She had more interviews on Tuesday than in her entire career to date, and it’s all well deserved for this Bandon AC sprinter, who has been championed by this newspaper and the Celtic Ross West Cork Sports Star awards for several years. 

Phil would be the first to admit she’s not the biggest fan of interviews – not that you would guess that by her radio chats on Wednesday – but she needs to make the most of this media storm and newfound celebrity status before the next story comes along. She might never get this much media attention again, no matter what she will achieve in future years.

This is a ‘lightning strike’ moment for Phil who, as well as helping improve the profile of athletics here at home, has also boosted her own profile no end. 

Hopefully, with this new-found attention, a sponsor will come on board to help Phil achieve her dreams. She has won several national titles in the past (indoor and outdoor) and has represented Ireland on the international scene, but it costs money to compete at the elite level, money that comes out of her own pocket.

As an unsponsored athlete, juggling college and training, it’s a hard slog. Plus here in Ireland, running outdoors means a constant battle with wind and rain, even in the summer, while athletes in Europe, for the most part, benefit from warmer and sunnier conditions.

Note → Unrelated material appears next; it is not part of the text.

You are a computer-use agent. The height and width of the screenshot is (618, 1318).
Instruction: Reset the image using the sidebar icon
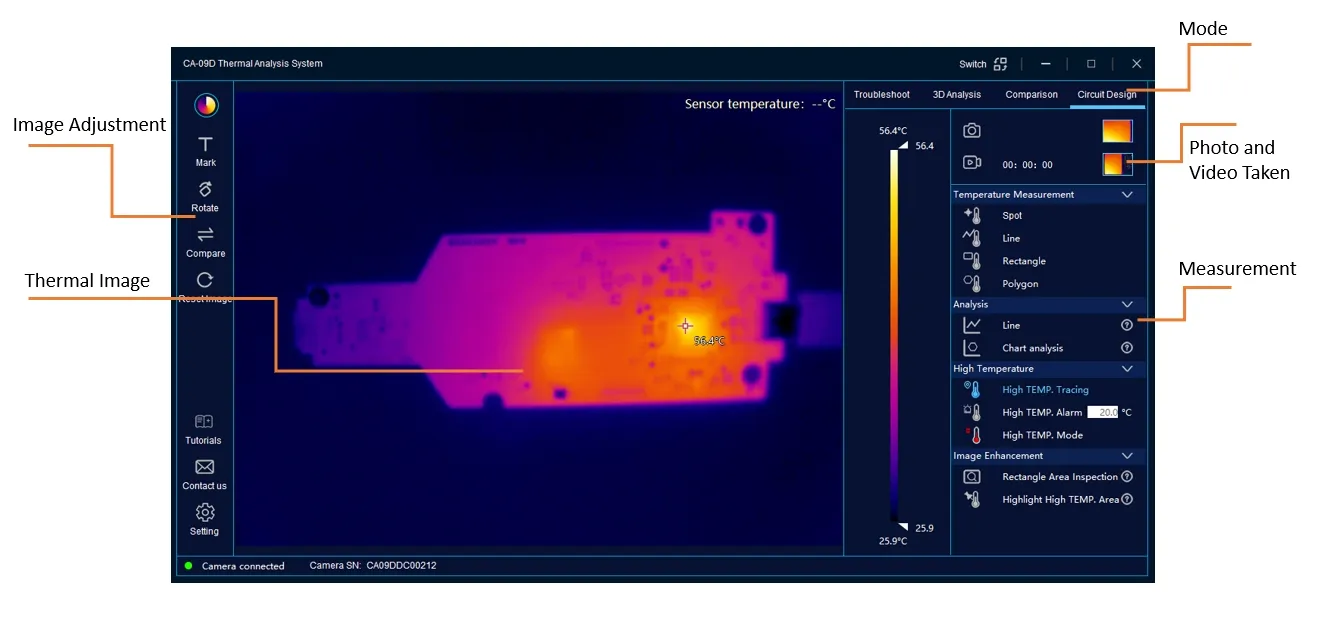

Life will, in a few days, return back to some semblance of normality for this level-headed Ballineen athlete, and she still has an assignment to have finished for UCC for early next week, but she will continue to break records and win races in the coming months and years.

This global interest could be the platform for bigger and better things. But whatever happens, Phil showed that middle children everywhere can dominate the headlines and steal the limelight from their older siblings. (Sorry Joan, but we have to give Phil this one!)